Would you print the data below exactly, leaving out every picture?

═════ LISTED RECORDS

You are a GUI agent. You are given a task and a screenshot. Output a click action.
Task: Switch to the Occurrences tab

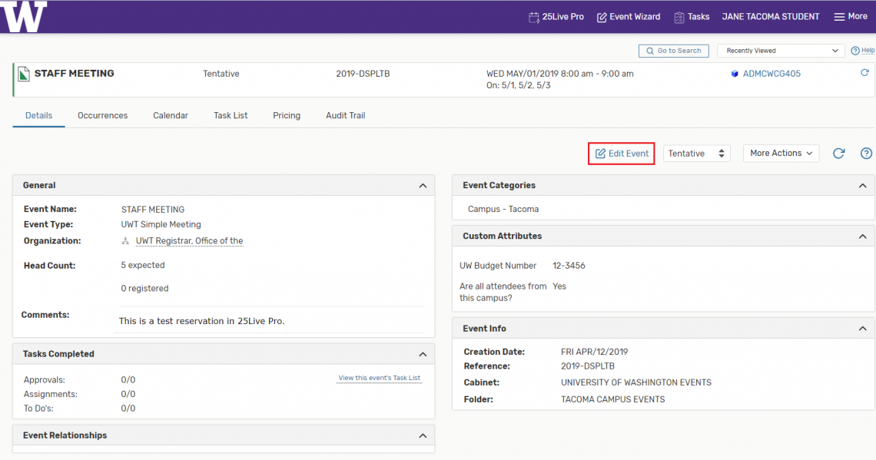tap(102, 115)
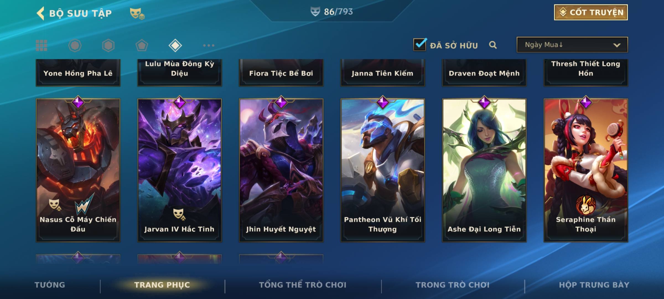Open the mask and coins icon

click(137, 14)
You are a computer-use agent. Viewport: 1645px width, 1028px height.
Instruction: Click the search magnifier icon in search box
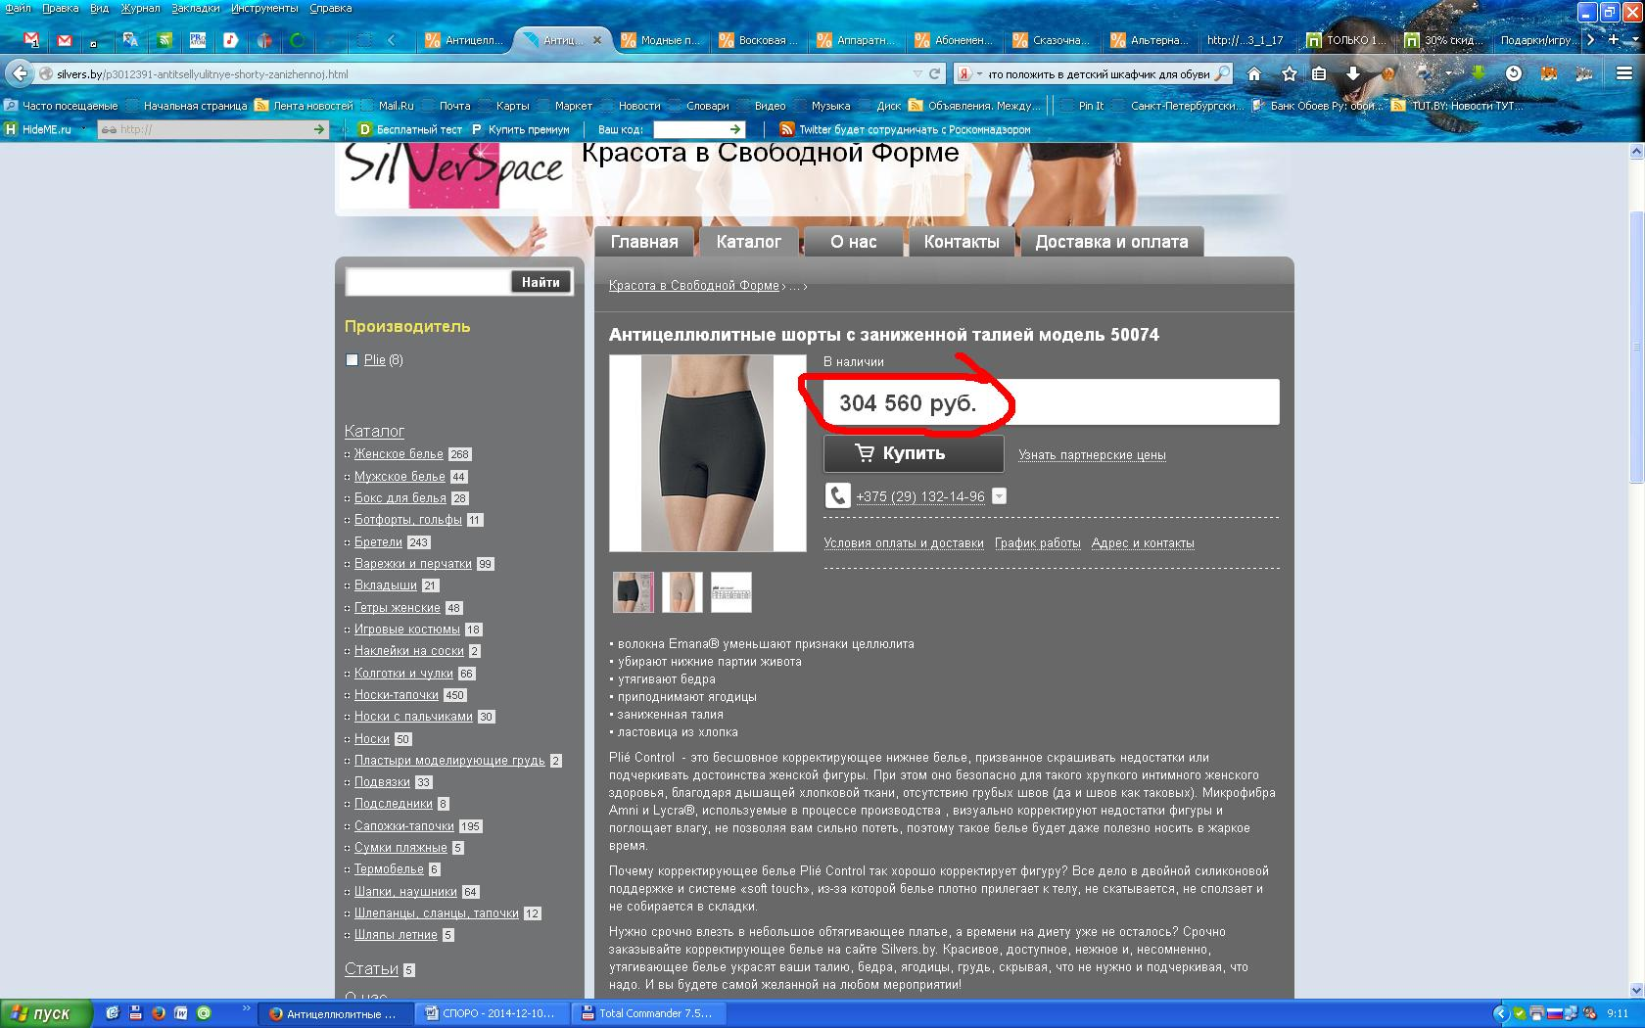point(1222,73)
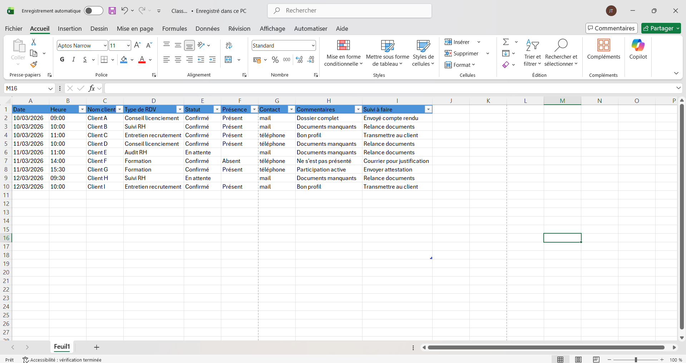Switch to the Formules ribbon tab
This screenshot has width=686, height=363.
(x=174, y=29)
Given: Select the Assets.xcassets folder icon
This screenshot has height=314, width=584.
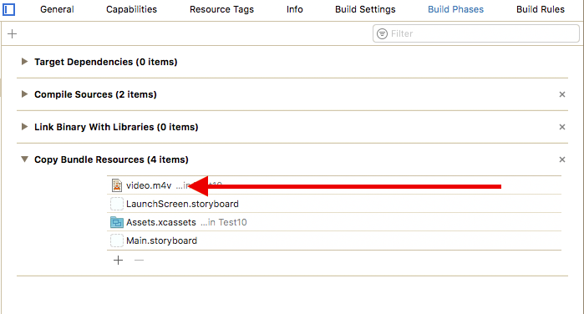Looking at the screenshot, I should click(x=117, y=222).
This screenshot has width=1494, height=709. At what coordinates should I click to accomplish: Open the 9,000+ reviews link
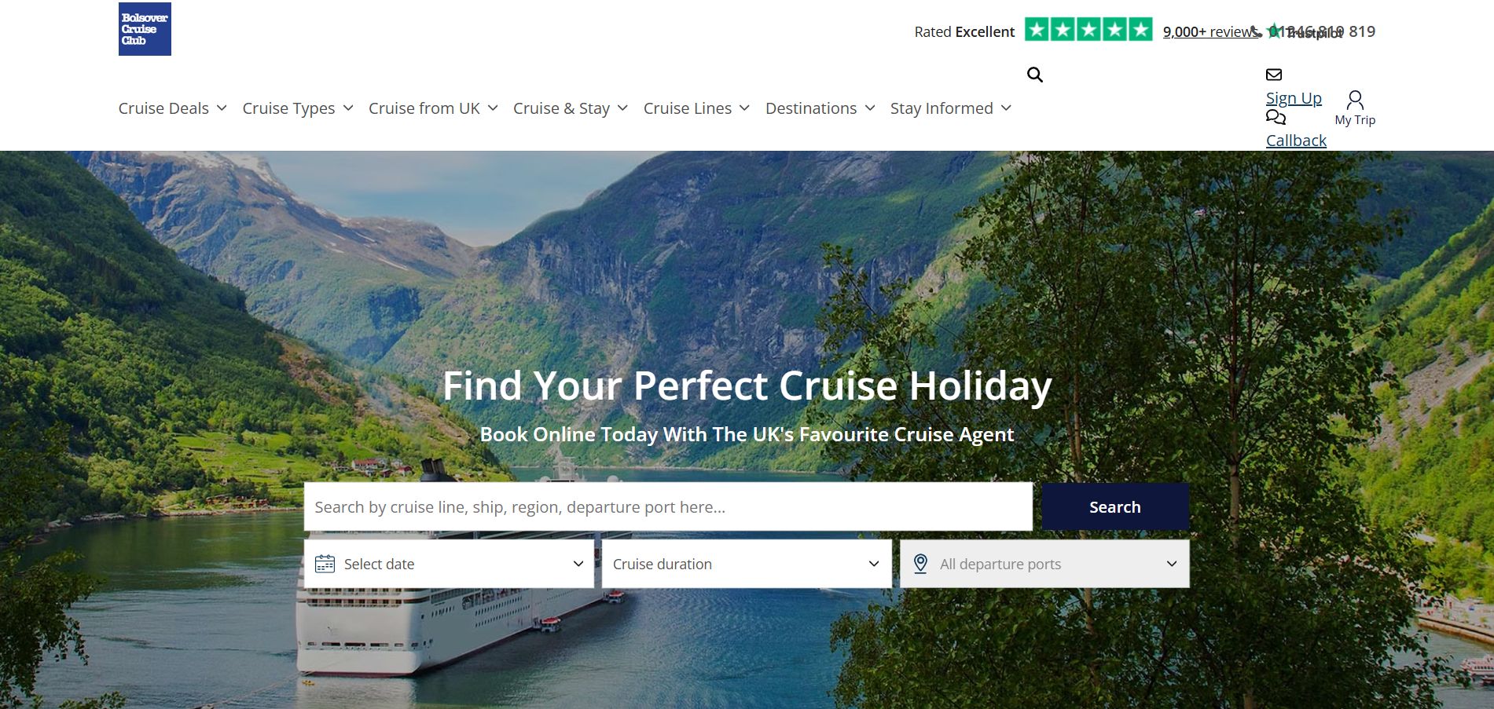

══════════

◆ RESPONSE
You are a GUI agent. You are given a task and a screenshot. Output a click action.
Task: Switch to the Occurrences tab

tap(102, 115)
Open the mask and coins icon

click(137, 14)
You are a computer-use agent. Viewport: 1645px width, 1028px height.
Instruction: Click the search magnifier icon in search box
point(1222,73)
Switch to the Formules ribbon tab
This screenshot has width=686, height=363.
(x=174, y=29)
Given: Select the Assets.xcassets folder icon
This screenshot has height=314, width=584.
Looking at the screenshot, I should click(x=117, y=222).
This screenshot has width=1494, height=709. At what coordinates should I click to accomplish: Open the 9,000+ reviews link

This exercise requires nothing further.